WHAT YOU SHOULD DO
The required output is every record, reproduced exactly.

[INPUT RECORDS Boundary: Start]

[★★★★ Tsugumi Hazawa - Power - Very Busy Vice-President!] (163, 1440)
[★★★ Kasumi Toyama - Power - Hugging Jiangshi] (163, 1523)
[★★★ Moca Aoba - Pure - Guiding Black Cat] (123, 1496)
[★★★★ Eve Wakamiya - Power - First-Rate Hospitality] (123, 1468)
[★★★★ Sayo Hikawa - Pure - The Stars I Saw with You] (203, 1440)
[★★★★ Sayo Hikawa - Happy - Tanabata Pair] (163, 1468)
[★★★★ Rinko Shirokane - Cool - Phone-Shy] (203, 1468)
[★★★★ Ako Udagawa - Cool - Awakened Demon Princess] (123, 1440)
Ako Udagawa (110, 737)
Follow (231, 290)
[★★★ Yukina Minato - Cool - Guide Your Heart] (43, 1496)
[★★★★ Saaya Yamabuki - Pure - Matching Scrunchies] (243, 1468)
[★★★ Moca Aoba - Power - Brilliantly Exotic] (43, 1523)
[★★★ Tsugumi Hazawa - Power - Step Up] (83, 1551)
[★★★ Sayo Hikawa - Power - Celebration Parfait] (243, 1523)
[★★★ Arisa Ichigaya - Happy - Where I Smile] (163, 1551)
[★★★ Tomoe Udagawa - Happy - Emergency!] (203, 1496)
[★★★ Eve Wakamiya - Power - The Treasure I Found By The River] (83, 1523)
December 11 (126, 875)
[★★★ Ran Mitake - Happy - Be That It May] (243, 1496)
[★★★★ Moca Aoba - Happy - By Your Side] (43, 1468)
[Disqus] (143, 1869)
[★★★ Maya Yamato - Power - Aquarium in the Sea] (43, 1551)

[INPUT RECORDS Boundary: End]

SOLUTION FOR THIS EXERCISE
[★★★★ Tsugumi Hazawa - Power - Very Busy Vice-President!] (163, 1440)
[★★★ Kasumi Toyama - Power - Hugging Jiangshi] (163, 1523)
[★★★ Moca Aoba - Pure - Guiding Black Cat] (123, 1496)
[★★★★ Eve Wakamiya - Power - First-Rate Hospitality] (123, 1468)
[★★★★ Sayo Hikawa - Pure - The Stars I Saw with You] (203, 1440)
[★★★★ Sayo Hikawa - Happy - Tanabata Pair] (163, 1468)
[★★★★ Rinko Shirokane - Cool - Phone-Shy] (203, 1468)
[★★★★ Ako Udagawa - Cool - Awakened Demon Princess] (123, 1440)
Ako Udagawa (110, 737)
Follow (231, 290)
[★★★ Yukina Minato - Cool - Guide Your Heart] (43, 1496)
[★★★★ Saaya Yamabuki - Pure - Matching Scrunchies] (243, 1468)
[★★★ Moca Aoba - Power - Brilliantly Exotic] (43, 1523)
[★★★ Tsugumi Hazawa - Power - Step Up] (83, 1551)
[★★★ Sayo Hikawa - Power - Celebration Parfait] (243, 1523)
[★★★ Arisa Ichigaya - Happy - Where I Smile] (163, 1551)
[★★★ Tomoe Udagawa - Happy - Emergency!] (203, 1496)
[★★★ Eve Wakamiya - Power - The Treasure I Found By The River] (83, 1523)
December 11 (126, 875)
[★★★ Ran Mitake - Happy - Be That It May] (243, 1496)
[★★★★ Moca Aoba - Happy - By Your Side] (43, 1468)
[Disqus] (143, 1869)
[★★★ Maya Yamato - Power - Aquarium in the Sea] (43, 1551)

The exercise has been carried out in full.